§ **Brief**
Each record below must be returned exactly as shown.

[Excerpts from a dataset]
=======
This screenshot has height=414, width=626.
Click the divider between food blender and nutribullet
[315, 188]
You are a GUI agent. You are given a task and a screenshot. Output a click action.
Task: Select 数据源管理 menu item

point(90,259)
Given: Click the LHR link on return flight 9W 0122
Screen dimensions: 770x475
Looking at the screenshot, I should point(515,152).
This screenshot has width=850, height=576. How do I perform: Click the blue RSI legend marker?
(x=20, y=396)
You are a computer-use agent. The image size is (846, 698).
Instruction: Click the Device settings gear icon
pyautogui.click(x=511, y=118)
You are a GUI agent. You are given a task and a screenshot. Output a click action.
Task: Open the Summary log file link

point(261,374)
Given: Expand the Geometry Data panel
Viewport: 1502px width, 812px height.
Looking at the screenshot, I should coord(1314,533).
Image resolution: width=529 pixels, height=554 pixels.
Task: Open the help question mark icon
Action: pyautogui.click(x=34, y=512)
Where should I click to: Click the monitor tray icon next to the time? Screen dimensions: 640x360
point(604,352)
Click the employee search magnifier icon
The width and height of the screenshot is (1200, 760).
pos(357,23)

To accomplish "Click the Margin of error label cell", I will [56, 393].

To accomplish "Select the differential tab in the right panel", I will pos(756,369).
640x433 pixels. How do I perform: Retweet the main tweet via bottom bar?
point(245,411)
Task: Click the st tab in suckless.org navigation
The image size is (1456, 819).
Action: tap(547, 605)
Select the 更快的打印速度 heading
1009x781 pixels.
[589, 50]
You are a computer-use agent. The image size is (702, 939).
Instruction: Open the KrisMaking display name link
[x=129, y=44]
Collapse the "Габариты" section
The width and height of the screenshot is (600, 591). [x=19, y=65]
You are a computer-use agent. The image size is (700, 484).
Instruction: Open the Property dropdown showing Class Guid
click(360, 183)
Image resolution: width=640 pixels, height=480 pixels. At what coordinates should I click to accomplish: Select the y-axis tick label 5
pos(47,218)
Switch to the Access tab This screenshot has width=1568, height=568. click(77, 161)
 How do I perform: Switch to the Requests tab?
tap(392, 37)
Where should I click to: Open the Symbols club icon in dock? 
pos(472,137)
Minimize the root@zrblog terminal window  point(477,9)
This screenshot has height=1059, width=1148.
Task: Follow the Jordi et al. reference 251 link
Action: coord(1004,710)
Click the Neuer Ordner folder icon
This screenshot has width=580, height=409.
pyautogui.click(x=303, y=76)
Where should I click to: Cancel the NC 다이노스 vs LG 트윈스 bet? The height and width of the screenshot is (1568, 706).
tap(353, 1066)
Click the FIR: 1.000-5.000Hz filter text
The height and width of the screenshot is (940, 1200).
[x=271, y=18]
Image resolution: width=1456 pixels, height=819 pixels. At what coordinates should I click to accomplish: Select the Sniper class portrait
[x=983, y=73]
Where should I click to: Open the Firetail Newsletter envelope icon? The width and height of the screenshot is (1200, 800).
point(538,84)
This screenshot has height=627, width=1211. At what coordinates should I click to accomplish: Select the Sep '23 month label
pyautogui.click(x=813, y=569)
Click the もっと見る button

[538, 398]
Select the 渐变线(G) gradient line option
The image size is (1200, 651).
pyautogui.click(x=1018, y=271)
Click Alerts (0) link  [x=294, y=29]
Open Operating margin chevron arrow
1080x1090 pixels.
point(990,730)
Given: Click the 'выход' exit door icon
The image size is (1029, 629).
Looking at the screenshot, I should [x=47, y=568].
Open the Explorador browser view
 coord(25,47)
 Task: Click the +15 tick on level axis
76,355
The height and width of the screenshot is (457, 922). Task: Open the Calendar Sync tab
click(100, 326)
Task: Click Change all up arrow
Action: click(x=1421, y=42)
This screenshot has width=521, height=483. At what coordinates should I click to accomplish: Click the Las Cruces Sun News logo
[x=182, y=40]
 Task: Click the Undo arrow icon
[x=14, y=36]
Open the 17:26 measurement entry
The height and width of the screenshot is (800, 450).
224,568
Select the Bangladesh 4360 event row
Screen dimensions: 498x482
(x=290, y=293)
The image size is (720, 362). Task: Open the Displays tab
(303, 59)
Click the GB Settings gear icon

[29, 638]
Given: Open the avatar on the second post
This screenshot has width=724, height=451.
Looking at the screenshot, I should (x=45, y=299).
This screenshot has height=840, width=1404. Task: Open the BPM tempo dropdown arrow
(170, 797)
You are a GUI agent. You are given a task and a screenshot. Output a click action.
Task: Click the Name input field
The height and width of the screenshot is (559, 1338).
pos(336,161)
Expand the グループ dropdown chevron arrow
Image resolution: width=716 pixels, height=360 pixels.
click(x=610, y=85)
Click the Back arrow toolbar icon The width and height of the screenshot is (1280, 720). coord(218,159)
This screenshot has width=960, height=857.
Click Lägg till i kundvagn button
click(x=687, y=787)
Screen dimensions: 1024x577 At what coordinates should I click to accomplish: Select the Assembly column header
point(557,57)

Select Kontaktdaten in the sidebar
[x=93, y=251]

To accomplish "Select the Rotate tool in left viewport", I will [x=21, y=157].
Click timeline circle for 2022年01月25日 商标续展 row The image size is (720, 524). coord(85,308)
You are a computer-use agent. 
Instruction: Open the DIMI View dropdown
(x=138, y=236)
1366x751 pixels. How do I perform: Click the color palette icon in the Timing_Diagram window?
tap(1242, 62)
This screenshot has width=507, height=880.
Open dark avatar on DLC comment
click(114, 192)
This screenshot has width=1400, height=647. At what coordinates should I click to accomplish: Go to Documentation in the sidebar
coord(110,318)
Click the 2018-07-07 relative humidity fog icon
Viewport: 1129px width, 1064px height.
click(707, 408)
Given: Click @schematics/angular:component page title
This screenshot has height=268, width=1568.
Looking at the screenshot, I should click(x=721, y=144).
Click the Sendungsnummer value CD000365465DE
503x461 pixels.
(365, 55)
=======
§ **Finished task**
This screenshot has height=414, width=626.
Click the divider between food blender and nutribullet
[315, 188]
You are a GUI agent. You are given a task and a screenshot. Output a click action.
Task: Select 数据源管理 menu item

point(90,259)
Given: Click the LHR link on return flight 9W 0122
Screen dimensions: 770x475
Looking at the screenshot, I should point(515,152).
This screenshot has width=850, height=576. How do I perform: Click the blue RSI legend marker?
(x=20, y=396)
You are a computer-use agent. The image size is (846, 698).
Instruction: Click the Device settings gear icon
pyautogui.click(x=511, y=118)
You are a GUI agent. You are given a task and a screenshot. Output a click action.
Task: Open the Summary log file link

point(261,374)
Given: Expand the Geometry Data panel
Viewport: 1502px width, 812px height.
Looking at the screenshot, I should coord(1314,533).
Image resolution: width=529 pixels, height=554 pixels.
Task: Open the help question mark icon
Action: pyautogui.click(x=34, y=512)
Where should I click to: Click the monitor tray icon next to the time? Screen dimensions: 640x360
point(604,352)
Click the employee search magnifier icon
The width and height of the screenshot is (1200, 760).
pos(357,23)

To accomplish "Click the Margin of error label cell", I will [56, 393].

To accomplish "Select the differential tab in the right panel", I will pos(756,369).
640x433 pixels. How do I perform: Retweet the main tweet via bottom bar?
point(245,411)
Task: Click the st tab in suckless.org navigation
The image size is (1456, 819).
Action: tap(547, 605)
Select the 更快的打印速度 heading
1009x781 pixels.
[589, 50]
You are a computer-use agent. The image size is (702, 939).
Instruction: Open the KrisMaking display name link
[x=129, y=44]
Collapse the "Габариты" section
The width and height of the screenshot is (600, 591). [x=19, y=65]
You are a computer-use agent. The image size is (700, 484).
Instruction: Open the Property dropdown showing Class Guid
click(360, 183)
Image resolution: width=640 pixels, height=480 pixels. At what coordinates should I click to accomplish: Select the y-axis tick label 5
pos(47,218)
Switch to the Access tab This screenshot has width=1568, height=568. click(77, 161)
 How do I perform: Switch to the Requests tab?
tap(392, 37)
Where should I click to: Open the Symbols club icon in dock? 
pos(472,137)
Minimize the root@zrblog terminal window  point(477,9)
This screenshot has height=1059, width=1148.
Task: Follow the Jordi et al. reference 251 link
Action: coord(1004,710)
Click the Neuer Ordner folder icon
This screenshot has width=580, height=409.
pyautogui.click(x=303, y=76)
Where should I click to: Cancel the NC 다이노스 vs LG 트윈스 bet? The height and width of the screenshot is (1568, 706).
tap(353, 1066)
Click the FIR: 1.000-5.000Hz filter text
The height and width of the screenshot is (940, 1200).
[x=271, y=18]
Image resolution: width=1456 pixels, height=819 pixels. At what coordinates should I click to accomplish: Select the Sniper class portrait
[x=983, y=73]
Where should I click to: Open the Firetail Newsletter envelope icon? The width and height of the screenshot is (1200, 800).
point(538,84)
This screenshot has height=627, width=1211. At what coordinates should I click to accomplish: Select the Sep '23 month label
pyautogui.click(x=813, y=569)
Click the もっと見る button

[538, 398]
Select the 渐变线(G) gradient line option
The image size is (1200, 651).
pyautogui.click(x=1018, y=271)
Click Alerts (0) link  [x=294, y=29]
Open Operating margin chevron arrow
1080x1090 pixels.
point(990,730)
Given: Click the 'выход' exit door icon
The image size is (1029, 629).
Looking at the screenshot, I should [x=47, y=568].
Open the Explorador browser view
 coord(25,47)
 Task: Click the +15 tick on level axis
76,355
The height and width of the screenshot is (457, 922). Task: Open the Calendar Sync tab
click(100, 326)
Task: Click Change all up arrow
Action: click(x=1421, y=42)
This screenshot has width=521, height=483. At what coordinates should I click to accomplish: Click the Las Cruces Sun News logo
[x=182, y=40]
 Task: Click the Undo arrow icon
[x=14, y=36]
Open the 17:26 measurement entry
The height and width of the screenshot is (800, 450).
224,568
Select the Bangladesh 4360 event row
Screen dimensions: 498x482
(x=290, y=293)
The image size is (720, 362). Task: Open the Displays tab
(303, 59)
Click the GB Settings gear icon

[29, 638]
Given: Open the avatar on the second post
This screenshot has width=724, height=451.
Looking at the screenshot, I should (x=45, y=299).
This screenshot has height=840, width=1404. Task: Open the BPM tempo dropdown arrow
(170, 797)
You are a GUI agent. You are given a task and a screenshot. Output a click action.
Task: Click the Name input field
The height and width of the screenshot is (559, 1338).
pos(336,161)
Expand the グループ dropdown chevron arrow
Image resolution: width=716 pixels, height=360 pixels.
click(x=610, y=85)
Click the Back arrow toolbar icon The width and height of the screenshot is (1280, 720). coord(218,159)
This screenshot has width=960, height=857.
Click Lägg till i kundvagn button
click(x=687, y=787)
Screen dimensions: 1024x577 At what coordinates should I click to accomplish: Select the Assembly column header
point(557,57)

Select Kontaktdaten in the sidebar
[x=93, y=251]

To accomplish "Select the Rotate tool in left viewport", I will [x=21, y=157].
Click timeline circle for 2022年01月25日 商标续展 row The image size is (720, 524). coord(85,308)
You are a computer-use agent. 
Instruction: Open the DIMI View dropdown
(x=138, y=236)
1366x751 pixels. How do I perform: Click the color palette icon in the Timing_Diagram window?
tap(1242, 62)
This screenshot has width=507, height=880.
Open dark avatar on DLC comment
click(114, 192)
This screenshot has width=1400, height=647. At what coordinates should I click to accomplish: Go to Documentation in the sidebar
coord(110,318)
Click the 2018-07-07 relative humidity fog icon
Viewport: 1129px width, 1064px height.
click(707, 408)
Given: Click @schematics/angular:component page title
This screenshot has height=268, width=1568.
Looking at the screenshot, I should click(x=721, y=144).
Click the Sendungsnummer value CD000365465DE
503x461 pixels.
(365, 55)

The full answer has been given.